Altisidora had by this time sat up on the catafalque, and as she did so the clarions sounded, accompanied by the flutes, and the voices of all present exclaiming, “Long life to Altisidora! long life to Altisidora!” The duke and duchess and the kings Minos and Rhadamanthus stood up, and all, together with Don Quixote and Sancho, advanced to receive her and take her down from the catafalque; and she, making as though she were recovering from a swoon, bowed her head to the duke and duchess and to the kings, and looking sideways at Don Quixote, said to him, “God forgive thee, insensible knight, for through thy cruelty I have been, to me it seems, more than a thousand years in the other world; and to thee, the most compassionate upon earth, I render thanks for the life I am now in possession of. From this day forth, friend Sancho, count as thine six smocks of mine which I bestow upon thee, to make as many shirts for thyself, and if they are not all quite whole, at any rate they are all clean.”

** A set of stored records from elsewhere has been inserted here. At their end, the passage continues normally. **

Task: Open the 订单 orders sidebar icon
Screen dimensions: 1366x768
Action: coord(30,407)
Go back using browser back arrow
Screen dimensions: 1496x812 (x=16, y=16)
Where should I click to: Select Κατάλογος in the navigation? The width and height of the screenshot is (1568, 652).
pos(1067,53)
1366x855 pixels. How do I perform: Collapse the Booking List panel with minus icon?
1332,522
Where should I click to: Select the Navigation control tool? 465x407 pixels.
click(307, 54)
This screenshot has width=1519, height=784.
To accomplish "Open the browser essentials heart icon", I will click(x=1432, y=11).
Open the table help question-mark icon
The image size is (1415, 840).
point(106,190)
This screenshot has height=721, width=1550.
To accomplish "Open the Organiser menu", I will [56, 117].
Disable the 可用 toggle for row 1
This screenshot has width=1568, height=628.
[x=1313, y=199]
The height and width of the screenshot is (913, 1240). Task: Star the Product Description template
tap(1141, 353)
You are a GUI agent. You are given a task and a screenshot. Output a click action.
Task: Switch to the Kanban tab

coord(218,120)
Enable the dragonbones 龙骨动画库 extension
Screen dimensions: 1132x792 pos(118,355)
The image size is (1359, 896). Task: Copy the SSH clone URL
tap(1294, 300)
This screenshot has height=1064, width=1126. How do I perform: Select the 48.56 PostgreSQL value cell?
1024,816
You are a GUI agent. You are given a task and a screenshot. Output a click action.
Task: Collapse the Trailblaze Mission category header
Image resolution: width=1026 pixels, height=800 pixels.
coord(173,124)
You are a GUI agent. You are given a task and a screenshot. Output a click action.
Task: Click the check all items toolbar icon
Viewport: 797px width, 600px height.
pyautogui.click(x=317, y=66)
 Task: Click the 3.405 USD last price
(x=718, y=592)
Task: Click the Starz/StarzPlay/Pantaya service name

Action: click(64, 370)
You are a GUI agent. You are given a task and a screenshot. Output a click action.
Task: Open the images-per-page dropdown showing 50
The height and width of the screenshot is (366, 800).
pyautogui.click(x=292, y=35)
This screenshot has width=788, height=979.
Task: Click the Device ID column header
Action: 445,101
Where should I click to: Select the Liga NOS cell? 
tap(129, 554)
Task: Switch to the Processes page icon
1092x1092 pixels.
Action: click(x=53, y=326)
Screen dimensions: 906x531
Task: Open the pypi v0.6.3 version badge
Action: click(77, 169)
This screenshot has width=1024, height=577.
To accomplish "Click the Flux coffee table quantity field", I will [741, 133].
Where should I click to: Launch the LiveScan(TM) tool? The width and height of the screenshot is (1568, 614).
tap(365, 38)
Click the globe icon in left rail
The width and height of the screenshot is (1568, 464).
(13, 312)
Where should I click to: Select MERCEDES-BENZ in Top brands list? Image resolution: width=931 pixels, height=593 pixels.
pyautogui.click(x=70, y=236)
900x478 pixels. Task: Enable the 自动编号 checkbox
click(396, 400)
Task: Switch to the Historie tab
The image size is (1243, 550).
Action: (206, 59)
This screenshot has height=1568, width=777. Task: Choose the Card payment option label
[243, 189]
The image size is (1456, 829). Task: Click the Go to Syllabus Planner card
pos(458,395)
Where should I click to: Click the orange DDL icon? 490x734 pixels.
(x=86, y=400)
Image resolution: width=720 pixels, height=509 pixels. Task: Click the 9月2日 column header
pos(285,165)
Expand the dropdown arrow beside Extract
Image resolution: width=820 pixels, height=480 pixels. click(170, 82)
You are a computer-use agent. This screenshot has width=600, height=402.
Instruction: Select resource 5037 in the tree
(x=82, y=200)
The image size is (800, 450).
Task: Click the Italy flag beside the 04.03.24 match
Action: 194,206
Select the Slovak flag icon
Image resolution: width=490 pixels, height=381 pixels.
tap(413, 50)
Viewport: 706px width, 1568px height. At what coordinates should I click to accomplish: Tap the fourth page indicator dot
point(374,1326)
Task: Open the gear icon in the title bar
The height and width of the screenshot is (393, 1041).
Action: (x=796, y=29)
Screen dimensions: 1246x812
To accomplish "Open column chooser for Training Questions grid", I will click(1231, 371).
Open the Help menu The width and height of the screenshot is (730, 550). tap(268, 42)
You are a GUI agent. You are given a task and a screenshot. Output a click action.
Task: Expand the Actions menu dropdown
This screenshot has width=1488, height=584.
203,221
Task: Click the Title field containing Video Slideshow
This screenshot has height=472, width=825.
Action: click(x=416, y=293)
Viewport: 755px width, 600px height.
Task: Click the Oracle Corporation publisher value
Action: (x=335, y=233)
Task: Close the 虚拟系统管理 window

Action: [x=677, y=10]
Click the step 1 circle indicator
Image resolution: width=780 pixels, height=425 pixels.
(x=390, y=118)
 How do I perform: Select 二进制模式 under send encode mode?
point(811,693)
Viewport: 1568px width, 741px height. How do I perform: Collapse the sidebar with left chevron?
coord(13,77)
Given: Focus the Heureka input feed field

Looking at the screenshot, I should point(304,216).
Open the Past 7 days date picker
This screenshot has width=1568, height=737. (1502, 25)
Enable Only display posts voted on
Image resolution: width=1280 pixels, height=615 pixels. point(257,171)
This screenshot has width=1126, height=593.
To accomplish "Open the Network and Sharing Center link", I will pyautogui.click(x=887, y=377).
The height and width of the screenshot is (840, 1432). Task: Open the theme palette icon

Sancho kissed her hands in gratitude, kneeling, and with the mitre in his hand. The duke bade them take it from him, and give him back his cap and doublet and remove the flaming robe. Sancho begged the duke to let them leave him the robe and mitre; as he wanted to take them home for a token and memento of that unexampled adventure. The duchess said they must leave them with him; for he knew already what a great friend of his she was. The duke then gave orders that the court should be cleared, and that all should retire to their chambers, and that Don Quixote and Sancho should be conducted to their old quarters.